Machine Learning from Scratch in Elixir
April 8, 2023
It’s an exciting time for machine learning. What get’s me most excited though is the ability to easily leverage machine learning for building product features. The Elixir community has recently made big strides in making this easy. Tools like Nx, Axon, and Bumblebee make it easy to integrate machine learning into Elixir applications. If you’re anything like me though you may find it difficult to use these tools because you lack intuition on how they work under the hood. Let’s explore machine learning in Elixir without these tools.
Predict
So how do you “do” machine learning? The first thing to understand is that machine learning is all about making predictions. We might be trying to predict the price of a stock tomorrow, whether an image contains a cat, or which set of pixels should represent a sentence. All machine learning follows the same three steps: Predict, Compare, and Learn.To start making predictions we need to create, or otherwise acquire, a machine learning model and then pass it input data to make predictions. This is our first machine learning model:
input * weight = prediction
Simple right? You can think of
input
here as the information we know,
weight
as the information the model has learned, and
prediction
the information we want to know.
Let’s turn this model into Elixir code.
defmodule Model do
def run(input, weight) do
input * weight
end
end
Let’s make some predictions! What should we predict? Let’s try to predict how much money a movie will make based on its budget. Our input will be the budget, $100,000, and the weight we use will be 2.5. We’ll talk much more about how to pick a weight later.
Model.run(100_000, 2.5)
250000.0
Our model tells us that a film with a $100,000 budget will make $250,000! Is this a good prediction? Probably not but how do we know?
Compare
It’s critical that we have a way to calculate how accurate our predictions are. If we don’t know how wrong our model is we can’t know how to improve it. To assess how accurate our model is we run it for an input that we already know the correct output for.Let’s look up a movie that actually had a $200,000 budget and compare its world wide gross to what our model predicted. According to IMDB, Mad Max, released in 1980, had a budget of $200,000 and made a total of $99,750,000
input = 200_000
weight = 2.5
known_result = 99_750_000
prediction = Model.run(input, weight)
delta = prediction - known_result
error = (prediction - known_result) ** 2
IO.puts("Delta: #{delta}")
IO.puts("Error: #{error}")
Delta: -9.925e7
Error: 9.8505625e15
The
delta
tells us how far off our prediction is. We also calculate an
error
value. We will need the error value when we talk about training. For now it’s enough to know that there exist multiple ways to calculate error and the one we are using here is known as “mean squared error”.

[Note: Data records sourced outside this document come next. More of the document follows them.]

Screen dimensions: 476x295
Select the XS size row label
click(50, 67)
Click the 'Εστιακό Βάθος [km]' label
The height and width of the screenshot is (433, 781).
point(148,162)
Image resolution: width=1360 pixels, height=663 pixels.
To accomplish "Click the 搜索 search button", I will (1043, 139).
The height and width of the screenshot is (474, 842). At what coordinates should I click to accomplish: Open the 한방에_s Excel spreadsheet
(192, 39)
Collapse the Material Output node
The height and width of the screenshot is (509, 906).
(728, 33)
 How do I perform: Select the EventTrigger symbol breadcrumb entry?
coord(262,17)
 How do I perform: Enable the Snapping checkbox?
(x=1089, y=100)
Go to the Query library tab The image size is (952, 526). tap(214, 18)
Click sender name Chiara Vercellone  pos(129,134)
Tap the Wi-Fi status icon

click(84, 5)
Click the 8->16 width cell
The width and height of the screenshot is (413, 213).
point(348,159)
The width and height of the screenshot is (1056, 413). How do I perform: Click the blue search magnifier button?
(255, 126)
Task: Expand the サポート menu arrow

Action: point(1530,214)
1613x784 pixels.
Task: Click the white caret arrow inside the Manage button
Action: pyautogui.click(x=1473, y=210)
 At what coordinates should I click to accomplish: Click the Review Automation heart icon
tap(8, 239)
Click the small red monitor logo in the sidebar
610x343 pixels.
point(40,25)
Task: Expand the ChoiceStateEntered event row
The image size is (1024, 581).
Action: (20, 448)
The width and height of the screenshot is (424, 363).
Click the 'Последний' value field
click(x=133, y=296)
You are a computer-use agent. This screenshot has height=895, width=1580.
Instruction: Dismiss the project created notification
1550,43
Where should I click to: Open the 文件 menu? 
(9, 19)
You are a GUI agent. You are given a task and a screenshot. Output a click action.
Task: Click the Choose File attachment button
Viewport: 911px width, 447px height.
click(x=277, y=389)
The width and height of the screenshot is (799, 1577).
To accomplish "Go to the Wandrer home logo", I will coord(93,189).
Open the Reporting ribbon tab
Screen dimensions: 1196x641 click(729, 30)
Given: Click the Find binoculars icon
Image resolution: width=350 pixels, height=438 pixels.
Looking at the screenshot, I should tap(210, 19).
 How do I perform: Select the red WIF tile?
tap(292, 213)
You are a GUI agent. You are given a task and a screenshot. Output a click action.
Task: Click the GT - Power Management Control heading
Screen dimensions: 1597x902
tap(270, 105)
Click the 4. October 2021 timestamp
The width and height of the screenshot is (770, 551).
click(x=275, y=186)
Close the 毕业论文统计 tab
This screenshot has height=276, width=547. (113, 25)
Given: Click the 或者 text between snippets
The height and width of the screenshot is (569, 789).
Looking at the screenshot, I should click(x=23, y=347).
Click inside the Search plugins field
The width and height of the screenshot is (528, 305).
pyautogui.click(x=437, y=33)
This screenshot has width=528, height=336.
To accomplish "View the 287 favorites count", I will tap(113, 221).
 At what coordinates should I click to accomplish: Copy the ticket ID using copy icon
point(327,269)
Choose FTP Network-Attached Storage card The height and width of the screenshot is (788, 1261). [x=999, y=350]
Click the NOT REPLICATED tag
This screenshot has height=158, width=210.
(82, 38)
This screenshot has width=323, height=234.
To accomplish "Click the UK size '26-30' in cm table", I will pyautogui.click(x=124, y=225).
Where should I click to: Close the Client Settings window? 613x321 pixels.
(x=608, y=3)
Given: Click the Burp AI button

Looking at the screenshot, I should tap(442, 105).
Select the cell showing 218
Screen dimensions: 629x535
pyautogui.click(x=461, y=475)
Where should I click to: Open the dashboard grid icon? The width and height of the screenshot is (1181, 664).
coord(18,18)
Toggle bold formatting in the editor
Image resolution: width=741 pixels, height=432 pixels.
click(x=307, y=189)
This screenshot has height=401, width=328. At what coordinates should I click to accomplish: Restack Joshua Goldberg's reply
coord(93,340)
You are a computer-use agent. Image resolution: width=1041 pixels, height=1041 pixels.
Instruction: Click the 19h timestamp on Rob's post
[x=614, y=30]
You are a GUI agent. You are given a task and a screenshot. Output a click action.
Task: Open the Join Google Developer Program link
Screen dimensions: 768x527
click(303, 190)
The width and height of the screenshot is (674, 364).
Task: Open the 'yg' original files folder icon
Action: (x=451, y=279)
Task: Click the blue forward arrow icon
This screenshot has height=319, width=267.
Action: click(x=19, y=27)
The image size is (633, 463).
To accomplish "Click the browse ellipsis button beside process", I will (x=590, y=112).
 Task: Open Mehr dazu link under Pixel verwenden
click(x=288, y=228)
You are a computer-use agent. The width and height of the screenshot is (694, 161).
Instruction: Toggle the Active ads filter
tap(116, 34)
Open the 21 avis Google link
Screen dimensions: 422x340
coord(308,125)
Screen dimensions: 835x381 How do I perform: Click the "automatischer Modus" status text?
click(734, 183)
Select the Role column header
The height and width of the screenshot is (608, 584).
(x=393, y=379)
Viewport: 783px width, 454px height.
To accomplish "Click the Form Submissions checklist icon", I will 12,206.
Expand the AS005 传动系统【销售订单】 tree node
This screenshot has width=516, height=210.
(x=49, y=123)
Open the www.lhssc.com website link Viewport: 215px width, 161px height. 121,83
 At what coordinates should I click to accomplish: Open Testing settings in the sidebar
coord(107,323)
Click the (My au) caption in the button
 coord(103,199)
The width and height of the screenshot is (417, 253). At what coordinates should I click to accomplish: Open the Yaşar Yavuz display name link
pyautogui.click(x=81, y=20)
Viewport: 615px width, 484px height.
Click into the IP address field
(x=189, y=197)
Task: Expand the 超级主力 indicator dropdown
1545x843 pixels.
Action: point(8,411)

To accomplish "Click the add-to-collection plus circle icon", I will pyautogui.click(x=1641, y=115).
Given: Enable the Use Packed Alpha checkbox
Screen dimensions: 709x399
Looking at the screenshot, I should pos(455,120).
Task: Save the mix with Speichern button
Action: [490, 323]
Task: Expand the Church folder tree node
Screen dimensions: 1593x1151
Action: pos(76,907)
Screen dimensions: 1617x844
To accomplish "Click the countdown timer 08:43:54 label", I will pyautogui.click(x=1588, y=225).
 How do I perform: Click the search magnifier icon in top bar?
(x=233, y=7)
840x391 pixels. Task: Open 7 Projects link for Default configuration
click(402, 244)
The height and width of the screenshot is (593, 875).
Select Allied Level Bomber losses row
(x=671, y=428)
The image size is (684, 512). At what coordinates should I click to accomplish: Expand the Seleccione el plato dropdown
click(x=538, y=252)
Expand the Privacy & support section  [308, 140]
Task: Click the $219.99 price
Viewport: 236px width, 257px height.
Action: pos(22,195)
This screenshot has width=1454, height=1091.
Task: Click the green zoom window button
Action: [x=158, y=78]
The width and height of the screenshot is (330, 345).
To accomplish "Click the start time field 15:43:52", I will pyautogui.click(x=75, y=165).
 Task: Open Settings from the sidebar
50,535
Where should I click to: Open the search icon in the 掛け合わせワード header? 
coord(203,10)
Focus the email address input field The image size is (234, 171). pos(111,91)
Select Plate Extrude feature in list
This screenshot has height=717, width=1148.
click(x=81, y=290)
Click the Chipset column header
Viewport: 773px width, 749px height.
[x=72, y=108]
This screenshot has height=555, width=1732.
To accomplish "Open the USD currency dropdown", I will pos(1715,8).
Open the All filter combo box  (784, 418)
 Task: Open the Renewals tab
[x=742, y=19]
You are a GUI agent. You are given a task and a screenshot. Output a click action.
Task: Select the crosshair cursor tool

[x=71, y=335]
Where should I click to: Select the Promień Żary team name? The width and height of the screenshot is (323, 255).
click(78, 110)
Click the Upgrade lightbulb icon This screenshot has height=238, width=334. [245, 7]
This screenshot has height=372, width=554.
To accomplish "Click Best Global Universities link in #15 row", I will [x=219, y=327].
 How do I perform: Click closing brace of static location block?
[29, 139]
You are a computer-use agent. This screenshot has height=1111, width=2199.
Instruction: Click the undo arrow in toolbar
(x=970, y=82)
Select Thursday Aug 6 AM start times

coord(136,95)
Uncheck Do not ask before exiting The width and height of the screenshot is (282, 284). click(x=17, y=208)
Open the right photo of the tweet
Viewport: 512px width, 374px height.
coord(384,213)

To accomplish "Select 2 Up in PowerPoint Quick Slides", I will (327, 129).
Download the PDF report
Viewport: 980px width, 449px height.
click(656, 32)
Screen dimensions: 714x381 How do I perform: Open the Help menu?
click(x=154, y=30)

Clearly our model isn’t very good if it is resulting in such a high error value. We need to adjust our
weight
value based on what we just
learned from this example.
Learn
The learning part of “Machine Learning” is all about updating ourweight
based on the
error
we calculate from making a prediction. Our model “learns” by making predictions and updating the
weight
until our
error
gets to 0. As with calculating error there exist multiple ways to calculate the amount to change the weight. The method we will use here is called gradient decent and it’s much simpler than it sounds.
First we’ll calculate the amount to change the weight,
weight_delta
, and then subtract that amount from our current weight. The weight delta is calculated by multiplying the
delta
, difference between our prediction and the known value, by the input. This “scales” the delta by the input and helps prevent the delta from being much to large. The delta could be a very large number even when the input is a small number.
weight_delta = delta * input
updated_weight = weight - weight_delta
19850000000002.5
We’ll add one more complication to our weight calculation,
alpha
. We’ll multiply our
weight_delta
by
alpha
.
alpha
is an arbitrary number that we can tweak to change how fast our model learns. We can increase
alpha
to make our model learn faster and decrease it to prevent our learning algorithm from overshooting.
alpha = 1
weight_delta = delta * input
updated_weight = weight - weight_delta * alpha
19850000000002.5
Here is the training function that combines all three steps to generate a new weight for our model.
defmodule ModelTrainer do
def train(weight, input, goal_prediction, current_prediction \\ nil)
def train(weight, _input, goal_prediction, goal_prediction) do
IO.puts("Training Complete, final weight: #{weight}")
end
def train(weight, input, goal_prediction, current_prediction) do
IO.puts(
"weight: #{weight}, current_prediction: #{current_prediction}, goal_prediction: #{goal_prediction}"
)
# Predict
alpha = 0.00000000001
prediction = Model.run(input, weight)
# Compare
delta = prediction - goal_prediction
_error = delta ** 2.0
# Learn
weight_delta = delta * input
updated_weight = weight - weight_delta * alpha
train(updated_weight, input, goal_prediction, prediction)
end
end
input = 200_000.0
starting_weight = 1.0
known_result = 99_750_000.0
ModelTrainer.train(starting_weight, input, known_result)
weight: 1.0, current_prediction: , goal_prediction: 9.975e7
weight: 200.1, current_prediction: 2.0e5, goal_prediction: 9.975e7
weight: 319.56, current_prediction: 4.002e7, goal_prediction: 9.975e7
...
weight: 498.74999999999994, current_prediction: 99749999.99999997, goal_prediction: 9.975e7
weight: 498.75, current_prediction: 99749999.99999999, goal_prediction: 9.975e7
Training Complete, final weight: 498.75
If we run this it will print out the learned weight,
498.75
. We can verify this by plugging it back into our model.
Model.run(200_000, 498.75)
99750000.0
Our model learned to predict the correct value! This machine learning model has some glaring limitations but hopefully it has given you some insight into how machine learning models work at a basic level. Some of the biggest issues with our model is that it doesn’t support multiple inputs or outputs. Our
ModelTrainer
also only trains on a single example. Useful machine learning models are trained on many examples. We’ll address these issues and more in a future post.